By Frank Wolfe | January 6, 2023

Photo: U.S. Space Force

Raytheon Technologies’ Intelligence & Space and Boeing‘s Millennium Space Systems — both in El Segundo, California — are to begin building the first prototype Missile Track Custody (MTC) Medium-Earth Orbit (MEO) Overhead Persistent Infrared Sensor (OPIR) payloads under contract awards from U.S. Space Force’s Space Systems Command (SSC).

Raytheon said on Jan. 4 that its MTC design “was developed using model-based systems engineering, significantly increasing the speed of development, while reducing cost.”

“Raytheon Intelligence & Space will also deliver the command and control and real-time mission- data processing elements for MTC,” the company said. “The ground system will use the Future Operationally Resilient Ground Evolution Mission Data Processing Application Framework (FORGE MDPAF).”

The latter is to be a ground system architecture that uses data from the Space Force’s Space-Based Infrared System (SBIRS) constellation by Lockheed Martin and the future Next-Generation OPIR constellation by Lockheed Martin.

Raytheon said that its MTC payload is to be integrated onto Lockheed Martin’s LM400 satellite bus design, which includes SmartSat software features “that allow it to adapt to changing mission needs and deploy new capabilities to stay ahead of evolving threats.”

SSC said last November that it had conducted critical design reviews (CDRs) for the Raytheon and Millenium Space Systems’ MTC proposals and that both company’s designs are on schedule. The command has planned to conduct system-level CDRs for both companies’ full space vehicle designs this summer.

“If successful designs are matured and proven, the program can then proceed into building multiple satellites to operate in a plane of capability as part of the MTC initial capability which is currently slated for two launches in late 2026,” SSC said last November.

Millennium Space Systems said on Jan. 4 that it executed “the next contract option” on Nov. 16 last year “for design through build and delivery of the first [MTC] space vehicle” and that it expects to deliver the system to SSC by August 2026.

“There are contract options for a second and third vehicle, and if exercised, the same delivery date applies,” Millenium Space Systems said on Jan. 4. “Millennium’s MTC payload takes advantage of five years of development work at Boeing.”

The MTC payloads are to track missile launches and hypersonic glide vehicles from MEO and to integrate with the Space Development Agency (SDA) Tracking Layer satellites and SBIRS Geosynchronous Earth Orbit and Highly Elliptical Orbit (GEO/HEO) satellites.

The U.S. tracks missile launches via GEO and HEO satellites and plans to expand that coverage to Low-Earth Orbit (LEO) through the fielding of SDA’s Tracking Layer.
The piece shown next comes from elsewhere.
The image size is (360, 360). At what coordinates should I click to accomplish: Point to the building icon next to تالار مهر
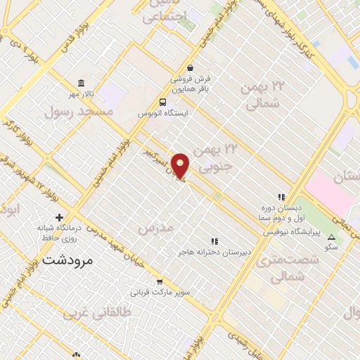81,83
The MEO satellites would expand missile tracking coverage.

In the fiscal 2023 omnibus law, the MEO portion of the Space Force Resilient Missile Warning/Missile Tracking program received more than $408 million in research and development funding, a nearly $270 million increase over the budget request.

Language in an explanatory statement on the omnibus said that, while the House-Senate conference “strongly supports the pivot to a more proliferated and diverse architecture of smaller satellites, the Space Force has not provided sufficient information on the expected life-cycle cost of the new architecture; the cost to recapitalize a proliferated architecture every three to five years; potential risks and challenges in the supply chain; the ability of the Space Force to scale up capabilities to command and control a much larger number of satellites; and the applicability and ability to meet stringent requirements for missile warning certification, cybersecurity, and resilience against reversible and irreversible kinetic and non-kinetic attacks.”
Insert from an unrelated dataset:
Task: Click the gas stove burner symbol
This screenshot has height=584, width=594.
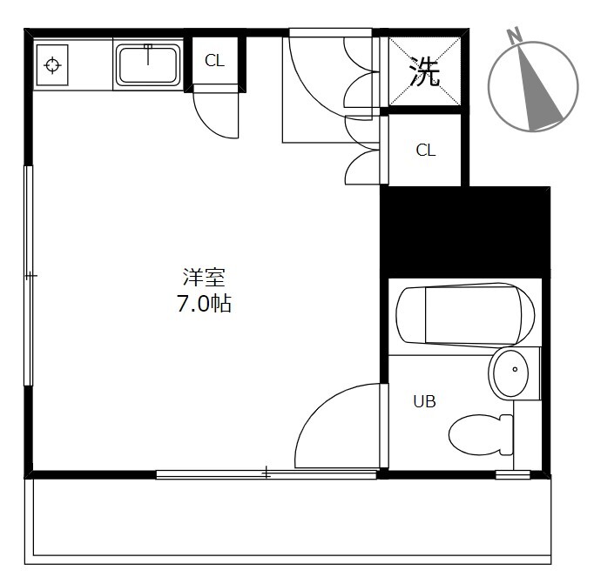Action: (52, 65)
Lawmakers direct the Pentagon’s director for cost assessment and program evaluation to provide a life-cycle cost estimate and a report on the proposed Resilient Missile Warning/Missile Tracking initiative within two months.

The House-Senate conference agreement on the omnibus also directs the secretary of the Air Force “to continue to provide quarterly briefings on the status of its missile warning-related program and expand the scope to include both the OPIR program and the Resilient Missile Warning-Missile Tracking program as an integrated set of programs.”